# Old Kerr Economy canning jars



## Laurie J (Mar 9, 2005)

Today I found some old Kerr canning jars at an estate sale, and can't seem to find any information on them. The front says "Kerr Economy Trade Mark" and the bottom says " Kerr Glass Mfg. Corp. Sand Springs, OK". They don't have the usual screw top, so I wasn't sure what kind of lid they would have used. (They didn't come with lids) I did find a photo of one with a lid on Google, and it looks like it had a metal or tin lid that was held on by a separate piece of wire. Here's a link to a photo from Google: http://www.sha.org/bottle/Finishes/ecomonypint_small.jpg 

Just wondering if anyone knows where I can locate some lids, and perhaps how old these are. I think I did pretty well at getting 12 in great condition for just $1.50!


----------



## Texasdirtdigger (Jan 17, 2010)

Can't help on the lids... but, aren't those cute!
I would have grabbed them up, too!
I'll keep a look out for lids in my travels for ya.
Cool find!


----------



## dragonchick (Oct 10, 2007)

They look like they were for holding dry goods rather than for canning. I have several jars like this that I use as canisters. They have a rubber seal that the glass top fits against, the wire acts like a spring to hold pressure against it. At a dozen for $1.50 you got a great deal and they can be used for almost anything.


----------



## Cinelu (Jan 1, 2009)

CUTE!!! I just love old jars!


----------



## PrettyPaisley (May 18, 2007)

Those *are* cute!


----------



## jwal10 (Jun 5, 2010)

The closure on the Economy jars was a metal lid with a permanently adhered, heat softening, rubber gasket that was held to the jar while canning by a narrow flat spring clip 

http://www.sha.org/bottle/Finishes/economycap.jpg


Kerr Jars
Alexander H. Kerr founded the Hermetic Fruit Jar Company in 1903 and among the first commercial; products were the Economy and Self Sealing jars.

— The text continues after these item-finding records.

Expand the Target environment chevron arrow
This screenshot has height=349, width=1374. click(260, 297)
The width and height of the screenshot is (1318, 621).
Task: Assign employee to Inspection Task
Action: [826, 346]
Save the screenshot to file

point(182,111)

The Economy jars were among the first wide-mouth jars, and thus, were easy to fill. They also incorporated aspects from two 1903 patents held by another inventor, Julius Landsberger: a metal lid with a permanently attached gasket. This made the lids easy to use and inexpensive. 

Jars were made until 1957 but they quit making these lids in 1961....James


----------



## jwal10 (Jun 5, 2010)

Here are some lids, couldn't find any clips though....James

http://cgi.ebay.com/VINTAGE-KERR-JA...tem&pt=LH_DefaultDomain_0&hash=item5888f5348c


----------



## judylou (Jun 19, 2009)

Just don't plan to use them for canning anything. But they are good for dry storage.


----------



## pamda (Oct 14, 2004)

I have 2 of those..1 purple and 1 green both old thick and really pretty. The tops are glass. Mine hold tea bags.


----------



## where I want to (Oct 28, 2008)

jwah10- thank you- I have a few and have always wondered where their place in "jar" history was.


----------



## Laurie J (Mar 9, 2005)

Wow! Thanks for all the help! I knew Homesteading Today folks would be able to help me out! Just wish I would've bought all the jars they were selling, and not just a dozen!!!!


----------



## jwal10 (Jun 5, 2010)

My grandmother used these jars and lids. She was from Kansas and brought all her jars to Sweethome in 1953. She reused these type lids over and over as long as they didn't rust. She had the glass lid jars with the bails and rubbers for pickles. She also had the screw on rings with the glass inserts and the solid zinc screw on lids with glass under them. And also the new and improved safety seal lids....James


----------



## Ellen West (Sep 17, 2010)

Is there a way to seal these jars without the original lids and clips?
I have 4 dozen that were put away in the barn in the 50's marked "no good canning jars". Jelly jars were kept in use with a wax seal, but these have a short slope shoulder that obviates that way. We grow pears and cherry plums on the ranch here in the Sierras, and have access to wild grapes and mission figs. Best use I can think of is to make kitchen candles, but would like to bring them back in the food chain.


----------



## Guest (Jul 31, 2012)

Hello Lauri,
I was thrilled to find 30 vintage canning jars, only to find out that the screw lids don't fit...
Have you found the lids and springs, or did you come up with other cool uses?
They sure are beautiful!
I imagine using them to make candle in, to hold flowers, or cotton balls.


----------